# Designing your own ties



## shroomgirl (Aug 11, 2000)

I'd like to have ties designed for my waitstaff does anyone have a good source?


----------



## isa (Apr 4, 2000)

You could do it yourself by buying plain ties and getting some fabric paint. You can find this in most fabric stores.

Sisi


----------



## shroomgirl (Aug 11, 2000)

I know my limitations and designing and painting ties are not one of my strengths.


----------



## chef david simpson (Sep 25, 2000)

Look up King menus on the internet. I think they might have what your looking for.


----------



## shroomgirl (Aug 11, 2000)

Thank you!


----------



## chef david simpson (Sep 25, 2000)

There is another one called Chef Works too. They have really neat stuff you mite want to check out.


----------



## lynne (Oct 6, 2001)

Another option is to check out your local embroidery place. Some will work with ties. I just ran into someone who had a pearl gray logo embroidered on a black silk? tie. It looked pretty sharp. 

A lot of places it costs about $40 to get your camera ready artwork converted to an embroidery disk--then places cost $5-15 for a single colour logo to be added. 

How much are you looking to spend? There are people out there that will silk screen custom logos/designs. They may have the capability to do ties--or have an alternative option.

Good luck!


----------



## shroomgirl (Aug 11, 2000)

Thanks guys~ Kings menu didn't have what I wanted but they had some good prices on other stuff.

> Source data:
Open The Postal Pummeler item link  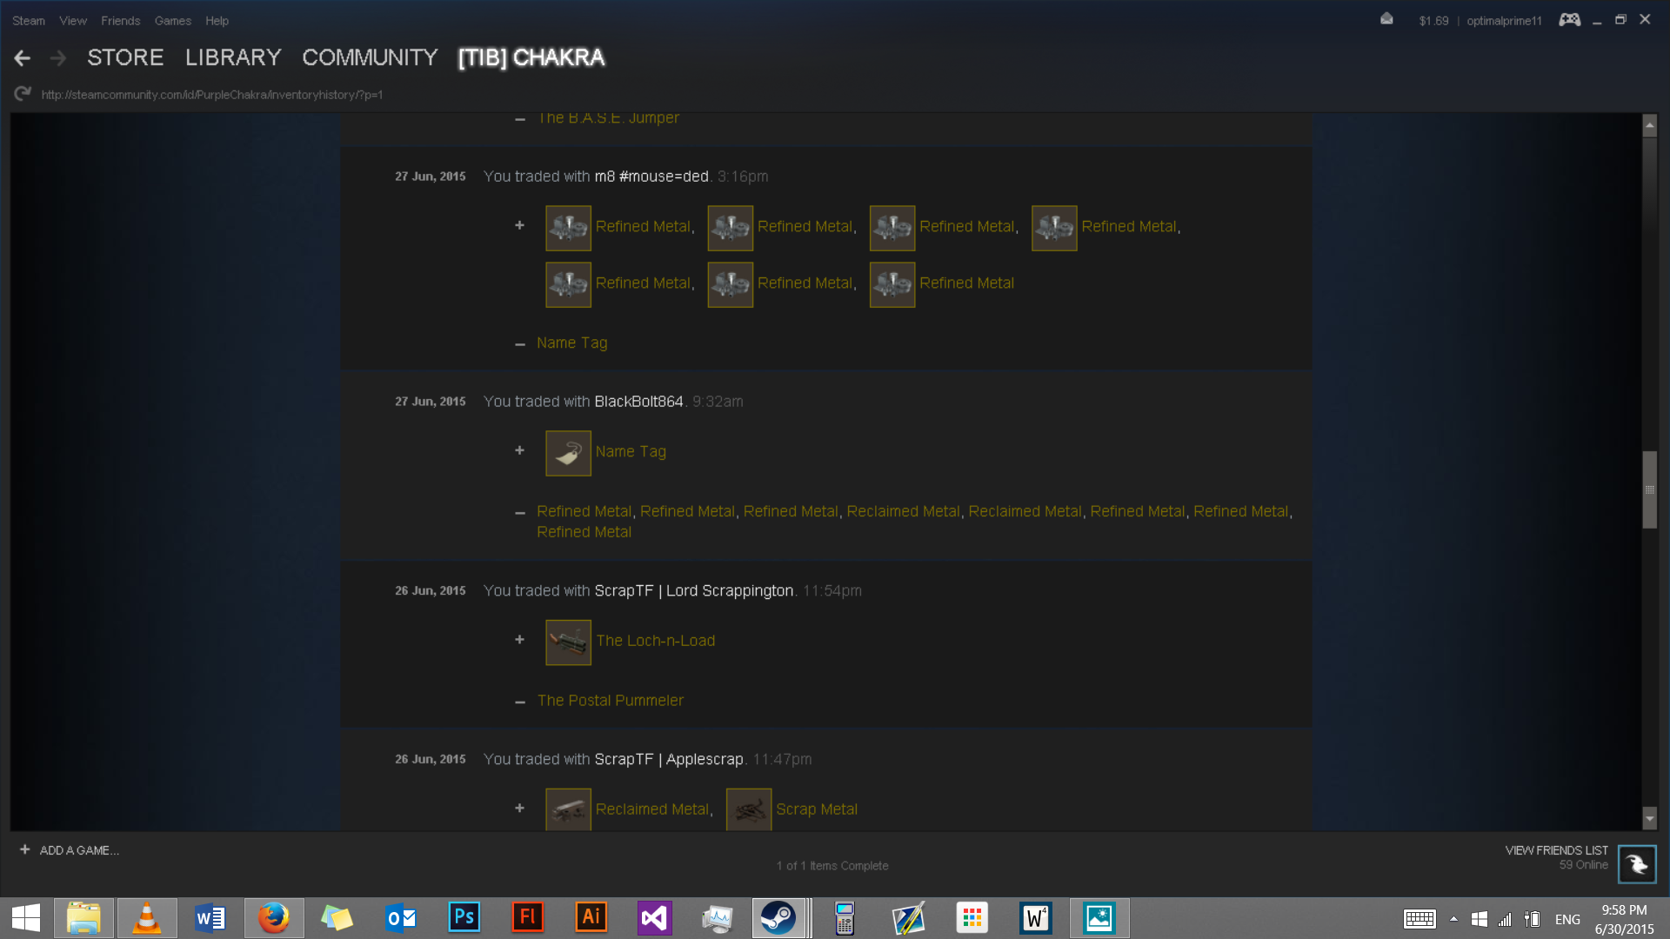pyautogui.click(x=610, y=700)
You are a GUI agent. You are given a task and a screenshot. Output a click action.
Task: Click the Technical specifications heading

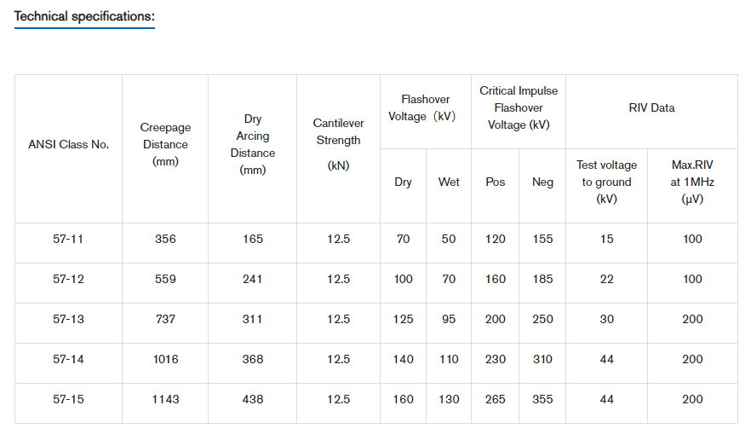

> Objective 1:
In the thread on designing ties, what does it cost at a lot of places to have camera-ready artwork converted to an embroidery disk?
> Objective 2:
From the thread on designing ties, extract the passage starting at "How much are" and ending at "an alternative option.".
None of the data is needed here.

> Complete response 1:
About $40.

> Complete response 2:
How much are you looking to spend? There are people out there that will silk screen custom logos/designs. They may have the capability to do ties--or have an alternative option.